Constitutions Matter
Peter Schultz
Oligarchies
differ from republics in that oligarchs claim the right to rule/govern based on
their superiority while republicans claim the right to rule/govern based on
sameness.
At the
constitutional convention in Philadelphia in 1787, Ben Franklin tried to warn
the convention that it was creating a government that would be oligarchic by
creating an office, the presidency, that would attract people who thought they
should rule/govern because they were superior to, not the same as, the “common
people,” or “we the people.” In a speech on the presidency, Franklin proposed
that presidents not be paid because to do so would make that office attractive
to men characterized by avarice and ambition; that is, attractive to
acquisitive men who thought they were capable of and deserving of much wealth
and power because they were superior people. As a result, Franklin argued, peaceful
men would not seek the office, while those tending toward “violence” would. And
Franklin predicted that even after presidential elections, the victors would be
set upon by their rivals and subjected to vicious personal attacks.
Of course,
taking into account the presidencies of JFK, LBJ, Nixon, Carter, Reagan,
Clinton, Bush Jr., Obama, and Trump, it may be said that Franklin’s warnings
have proven correct. Each of these presidents and their presidencies have been
subjected to vicious personal attacks, and two of these presidents, Clinton and
Trump, have been impeached by the House of Representatives, although acquitted
by the Senate. And the “violence” of our politics is attested to by the degree
of security required to keep presidents alive. JFK was assassinated, while Ford
and Reagan were attacked, with the latter being wounded by gunfire. We are not privy to how many other attacks may
have been planned but we do know that George Wallace was attacked and crippled
while seeking the presidency.
I believe
what Franklin was on to was the fact that when rule is based on, legitimated by
claims of superiority, those who claim to be superior must deny the claims of
superiority made by their rivals, while of course asserting their own
superiority. This necessarily leads to vicious personal attacks, as well
apparently as physical attacks. These attacks may be said to be political
phenomena facilitated by our governmental arrangements, including of course the
office of the presidency. Want to change or moderate the violence, both
rhetorical and physical, of our politics, then we should change the
characteristics of our governmental arrangements. Perhaps it would be
worthwhile to limit presidents to one, four-year term in office, as well as
limiting the tenure of congresspersons and Supreme Court Justices.
In the Federalist Papers, Alexander Hamilton
wrote that “The love of fame [is] the ruling passion of the noblest minds,” thereby
indicating that he was desirous of drawing such men into the new government,
men like George Washington and, of course, himself. The office of the president
would, Hamilton hoped, draw into the government men who desired, perhaps above
all else, fame, which is a kind of immortality. But this was precisely Franklin’s
concern, because such offices and such men would make the new government oligarchic
rather than republican, with the attendant violence accompanying such
oligarchies. “Great men” seek to create “great empires,” thereby demonstrating
their own “greatness,” while earning a measure of immortality.
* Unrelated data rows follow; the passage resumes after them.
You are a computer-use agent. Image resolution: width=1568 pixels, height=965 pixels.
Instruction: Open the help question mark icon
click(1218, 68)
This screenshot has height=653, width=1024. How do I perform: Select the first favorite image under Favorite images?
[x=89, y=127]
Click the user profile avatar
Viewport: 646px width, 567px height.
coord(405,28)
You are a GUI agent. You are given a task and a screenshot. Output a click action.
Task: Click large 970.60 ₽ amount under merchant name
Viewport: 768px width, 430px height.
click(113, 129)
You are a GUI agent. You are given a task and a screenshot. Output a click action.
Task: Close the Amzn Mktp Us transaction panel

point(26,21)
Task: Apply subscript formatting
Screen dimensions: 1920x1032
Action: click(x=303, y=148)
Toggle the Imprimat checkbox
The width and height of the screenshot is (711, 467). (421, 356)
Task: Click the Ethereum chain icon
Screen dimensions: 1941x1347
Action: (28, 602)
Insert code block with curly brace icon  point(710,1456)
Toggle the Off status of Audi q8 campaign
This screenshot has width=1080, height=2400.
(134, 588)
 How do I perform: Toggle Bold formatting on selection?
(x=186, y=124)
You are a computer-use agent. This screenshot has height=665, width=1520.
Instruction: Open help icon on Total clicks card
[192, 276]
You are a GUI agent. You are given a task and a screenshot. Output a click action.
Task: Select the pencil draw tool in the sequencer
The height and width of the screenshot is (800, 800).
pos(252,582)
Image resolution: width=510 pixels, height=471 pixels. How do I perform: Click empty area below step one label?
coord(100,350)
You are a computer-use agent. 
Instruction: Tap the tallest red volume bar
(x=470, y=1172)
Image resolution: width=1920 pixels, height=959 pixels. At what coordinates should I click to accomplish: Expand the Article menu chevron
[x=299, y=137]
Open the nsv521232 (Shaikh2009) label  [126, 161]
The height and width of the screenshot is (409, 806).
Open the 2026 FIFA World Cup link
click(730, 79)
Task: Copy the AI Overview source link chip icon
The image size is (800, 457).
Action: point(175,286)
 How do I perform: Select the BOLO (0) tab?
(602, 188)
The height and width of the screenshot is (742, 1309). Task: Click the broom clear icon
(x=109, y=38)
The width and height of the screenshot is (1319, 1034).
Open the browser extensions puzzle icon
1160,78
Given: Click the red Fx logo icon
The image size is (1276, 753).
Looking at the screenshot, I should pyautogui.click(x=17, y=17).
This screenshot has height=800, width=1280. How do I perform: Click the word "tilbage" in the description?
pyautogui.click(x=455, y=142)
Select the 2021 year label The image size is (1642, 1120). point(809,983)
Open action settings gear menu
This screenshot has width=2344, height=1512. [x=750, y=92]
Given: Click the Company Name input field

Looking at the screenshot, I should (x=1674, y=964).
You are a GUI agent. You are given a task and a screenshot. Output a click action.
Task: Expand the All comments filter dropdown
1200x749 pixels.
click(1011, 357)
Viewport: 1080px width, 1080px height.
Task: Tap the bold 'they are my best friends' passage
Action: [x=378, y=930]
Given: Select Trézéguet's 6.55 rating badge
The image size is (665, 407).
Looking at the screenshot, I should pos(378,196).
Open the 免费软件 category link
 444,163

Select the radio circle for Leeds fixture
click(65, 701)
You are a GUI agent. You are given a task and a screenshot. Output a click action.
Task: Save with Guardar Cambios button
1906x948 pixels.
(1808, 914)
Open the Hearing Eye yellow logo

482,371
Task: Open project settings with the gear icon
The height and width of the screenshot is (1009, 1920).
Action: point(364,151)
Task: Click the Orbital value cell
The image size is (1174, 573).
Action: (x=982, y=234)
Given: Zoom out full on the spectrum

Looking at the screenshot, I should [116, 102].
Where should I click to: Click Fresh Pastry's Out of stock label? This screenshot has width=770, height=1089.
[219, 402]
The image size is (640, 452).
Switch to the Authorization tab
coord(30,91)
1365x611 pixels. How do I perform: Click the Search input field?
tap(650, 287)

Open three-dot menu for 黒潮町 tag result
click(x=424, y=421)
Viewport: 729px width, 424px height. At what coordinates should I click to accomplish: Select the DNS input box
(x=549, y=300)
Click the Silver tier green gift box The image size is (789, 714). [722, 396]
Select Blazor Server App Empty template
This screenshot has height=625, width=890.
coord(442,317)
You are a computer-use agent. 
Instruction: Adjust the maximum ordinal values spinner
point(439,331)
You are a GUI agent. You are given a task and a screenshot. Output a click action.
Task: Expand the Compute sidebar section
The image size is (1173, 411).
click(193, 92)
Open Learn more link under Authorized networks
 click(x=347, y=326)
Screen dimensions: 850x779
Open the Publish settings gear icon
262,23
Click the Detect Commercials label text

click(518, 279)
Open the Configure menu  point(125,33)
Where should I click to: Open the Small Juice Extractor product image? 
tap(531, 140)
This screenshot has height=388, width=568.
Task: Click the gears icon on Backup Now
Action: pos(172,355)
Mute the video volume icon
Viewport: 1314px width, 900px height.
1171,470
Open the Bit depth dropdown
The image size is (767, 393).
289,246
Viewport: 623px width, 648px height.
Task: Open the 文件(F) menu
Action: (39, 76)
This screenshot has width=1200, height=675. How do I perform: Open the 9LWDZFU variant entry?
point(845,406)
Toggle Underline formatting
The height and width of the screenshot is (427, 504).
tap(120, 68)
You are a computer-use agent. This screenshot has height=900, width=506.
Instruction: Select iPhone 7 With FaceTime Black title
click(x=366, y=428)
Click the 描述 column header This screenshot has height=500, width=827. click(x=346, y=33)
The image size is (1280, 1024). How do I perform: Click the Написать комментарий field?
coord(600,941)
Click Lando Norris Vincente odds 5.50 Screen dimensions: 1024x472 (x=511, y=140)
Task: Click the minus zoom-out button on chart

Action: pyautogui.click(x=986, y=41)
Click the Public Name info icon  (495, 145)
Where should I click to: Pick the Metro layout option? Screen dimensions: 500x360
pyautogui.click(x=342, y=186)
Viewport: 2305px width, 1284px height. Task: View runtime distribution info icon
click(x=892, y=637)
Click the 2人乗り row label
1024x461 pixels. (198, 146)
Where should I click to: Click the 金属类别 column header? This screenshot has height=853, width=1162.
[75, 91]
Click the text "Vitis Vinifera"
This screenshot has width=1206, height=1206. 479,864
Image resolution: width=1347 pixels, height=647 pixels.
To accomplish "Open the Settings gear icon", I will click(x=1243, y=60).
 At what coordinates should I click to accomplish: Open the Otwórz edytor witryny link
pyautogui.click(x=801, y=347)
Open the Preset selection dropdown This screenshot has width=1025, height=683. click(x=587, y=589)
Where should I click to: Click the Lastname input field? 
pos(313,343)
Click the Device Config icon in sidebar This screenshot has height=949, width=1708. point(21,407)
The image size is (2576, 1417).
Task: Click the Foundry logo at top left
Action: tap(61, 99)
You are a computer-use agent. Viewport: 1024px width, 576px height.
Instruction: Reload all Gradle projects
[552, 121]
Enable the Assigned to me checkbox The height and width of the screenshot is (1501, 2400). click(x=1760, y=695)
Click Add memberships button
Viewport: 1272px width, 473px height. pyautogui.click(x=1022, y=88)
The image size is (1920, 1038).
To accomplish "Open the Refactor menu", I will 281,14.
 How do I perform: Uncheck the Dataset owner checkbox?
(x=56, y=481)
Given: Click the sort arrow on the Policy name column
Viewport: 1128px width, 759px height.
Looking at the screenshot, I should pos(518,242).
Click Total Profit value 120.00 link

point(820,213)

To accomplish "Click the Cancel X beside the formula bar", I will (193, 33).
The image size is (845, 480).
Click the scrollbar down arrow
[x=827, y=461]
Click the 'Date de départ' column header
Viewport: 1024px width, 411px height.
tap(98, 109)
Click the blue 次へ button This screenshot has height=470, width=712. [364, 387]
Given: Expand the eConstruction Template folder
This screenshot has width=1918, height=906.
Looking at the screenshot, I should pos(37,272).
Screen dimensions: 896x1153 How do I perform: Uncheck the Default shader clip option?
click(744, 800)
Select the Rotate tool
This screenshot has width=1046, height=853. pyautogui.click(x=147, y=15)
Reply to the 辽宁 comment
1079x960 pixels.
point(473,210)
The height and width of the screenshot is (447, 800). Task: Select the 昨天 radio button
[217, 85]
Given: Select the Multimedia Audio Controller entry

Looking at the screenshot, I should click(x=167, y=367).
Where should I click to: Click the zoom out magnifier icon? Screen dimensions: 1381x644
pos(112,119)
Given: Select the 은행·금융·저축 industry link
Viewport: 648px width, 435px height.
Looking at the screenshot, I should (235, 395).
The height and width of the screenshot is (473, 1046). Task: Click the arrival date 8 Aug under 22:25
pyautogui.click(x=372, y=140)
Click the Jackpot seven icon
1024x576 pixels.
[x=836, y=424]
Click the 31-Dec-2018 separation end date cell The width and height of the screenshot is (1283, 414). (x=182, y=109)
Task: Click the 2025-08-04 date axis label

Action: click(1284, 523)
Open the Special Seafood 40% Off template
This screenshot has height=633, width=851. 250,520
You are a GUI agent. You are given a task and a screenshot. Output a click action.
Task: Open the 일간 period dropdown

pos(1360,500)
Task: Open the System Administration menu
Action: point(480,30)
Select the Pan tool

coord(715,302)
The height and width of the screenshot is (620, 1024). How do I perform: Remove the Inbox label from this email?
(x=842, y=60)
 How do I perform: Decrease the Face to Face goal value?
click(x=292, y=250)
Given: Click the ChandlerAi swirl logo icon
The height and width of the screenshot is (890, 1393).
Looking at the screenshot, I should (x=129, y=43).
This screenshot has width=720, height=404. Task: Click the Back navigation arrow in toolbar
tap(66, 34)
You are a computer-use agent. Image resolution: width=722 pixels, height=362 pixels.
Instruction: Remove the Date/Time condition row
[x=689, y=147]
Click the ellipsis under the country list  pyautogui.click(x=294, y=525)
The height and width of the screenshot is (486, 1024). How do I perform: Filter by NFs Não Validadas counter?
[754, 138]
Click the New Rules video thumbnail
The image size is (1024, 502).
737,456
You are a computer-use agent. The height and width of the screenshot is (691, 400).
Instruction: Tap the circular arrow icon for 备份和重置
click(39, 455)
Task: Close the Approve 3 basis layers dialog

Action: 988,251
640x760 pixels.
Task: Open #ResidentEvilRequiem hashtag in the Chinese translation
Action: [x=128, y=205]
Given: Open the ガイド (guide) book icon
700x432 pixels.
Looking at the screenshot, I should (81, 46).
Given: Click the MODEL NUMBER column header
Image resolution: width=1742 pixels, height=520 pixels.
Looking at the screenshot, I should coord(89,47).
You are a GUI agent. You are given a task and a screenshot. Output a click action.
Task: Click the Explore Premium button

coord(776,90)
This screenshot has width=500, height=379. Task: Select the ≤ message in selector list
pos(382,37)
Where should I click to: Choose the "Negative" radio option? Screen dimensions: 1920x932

But such men and
such empires are encumbered by violence and a violent politics, both at home
and abroad.
Others saw
and were concerned with this possibility, mainly among those labeled
“Anti-Federalists.” Patrick Henry argued in the Virginia ratifying convention
that the Constitution had “an awful squinting,” it “squinted in the direction
of monarchy” and toward a government characterized by great armies and war. By
implication, Henry saw the roots of what is today called “American
exceptionalism,” that is, the claim that because America and Americans are
superior, it and they have the right to rule/govern the world. Those roots lay
in the newly proposed constitution. As Henry said, and I am paraphrasing, in
its youth the American nation was not about greatness, political, economic, or
military greatness, but about individual liberty. And that youthful nation aspired
not to a “splendid government” like those embraced by the monarchies of the
world, but to a republican government and a republican society. It might do us
well to recall what Franklin and Henry were about.